Why has TB not come under control? Treatment of the infectious form of TB has not been validated sufficient for control [2-4]. Treatment can be given only to persons captured in the diagnostic net, but it does not capture all infectious cases, allowing many to seek private healthcare, wherein non-standard treatment is rampant, and follow up poor, contributing to development of drug resistance. The sensitivity of TB diagnosis is inadequate without micro-biological diagnostic support.
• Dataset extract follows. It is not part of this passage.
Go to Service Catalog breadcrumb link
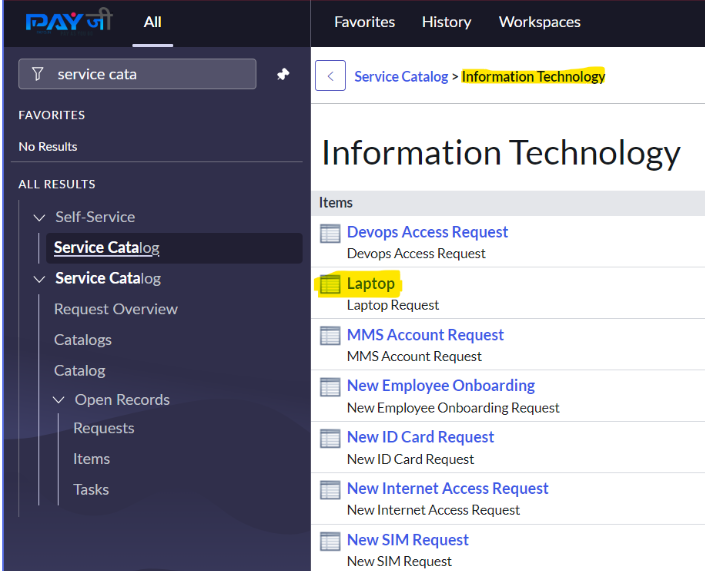This screenshot has height=571, width=705. [401, 76]
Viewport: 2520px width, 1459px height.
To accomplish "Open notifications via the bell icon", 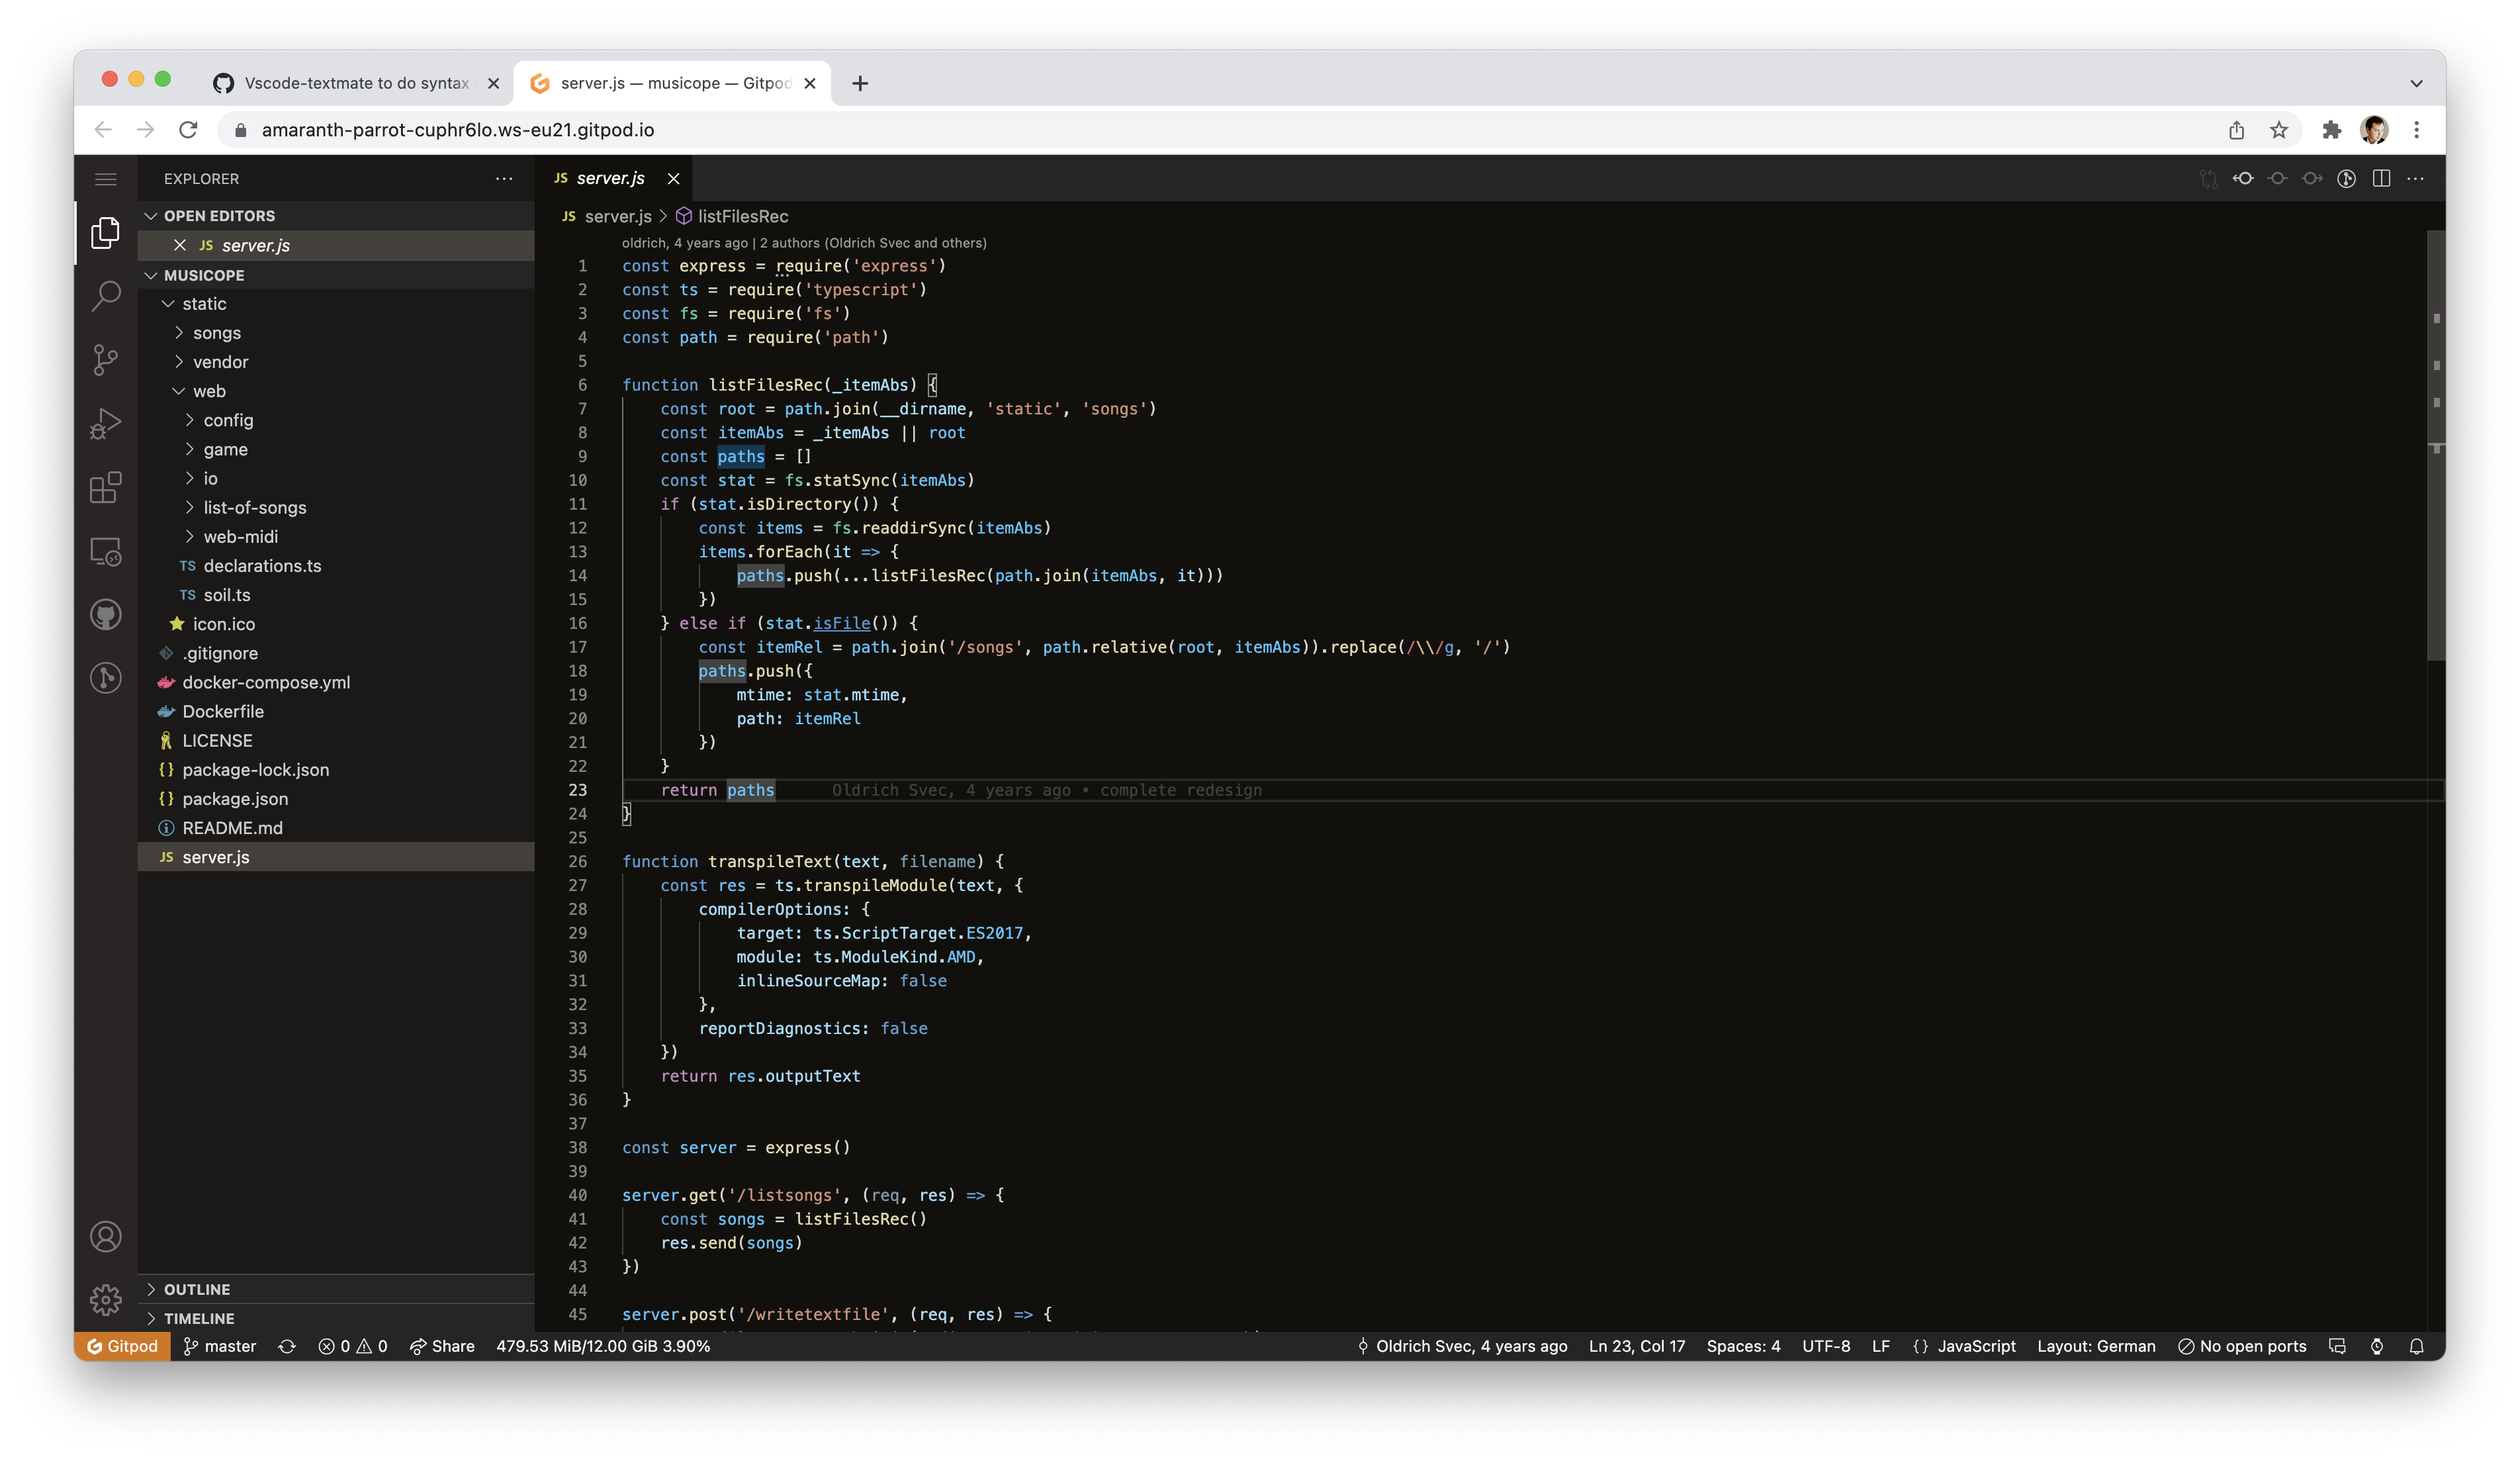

Even those captured in RNTCP become non-infectious only after they have shed the bacilli for several weeks. Thus chains of infection continue unabated and ARTI remains high in all studies [1-4].

RNTCP must be revamped, deficiencies covered, interfaced effectively with healthcare (public and private sectors), and supported adequately with laboratory facilities [2-4]. Infection incidence must be regularly monitored in all districts by systematic surveys of ARTI [2-4]. Pediatric TB infection and disease must be given high priority for detection and treatment [2-4]. Such strengthening and intensification of RNTCP will be essential to control TB and convincingly document it.

References

1. Yadav R, Rao VG, Bhat J, Gopi PG, Wares DF. Annual risk of tuberculosis infection among tribal children of Jhabua, Madhya Pradesh. Indian Pediatr. 2011;48:43-5.

2. Vashishtha VM, John TJ. Prevalence of Mycobacterium tuberculosis infection in children in western Uttar Pradesh. Indian Pediatr. 2010;47:97-100.

3. John TJ, Vashishtha VM, John SM, Sudarshanam TD. Tuberculosis control must be scientifically defined and soundly designed. Indian J Med Res. 2010;132:4-8.

4. John TJ. Tuberculosis control, without protection from BCG. Indian Pediatr. 2000;37:9-18.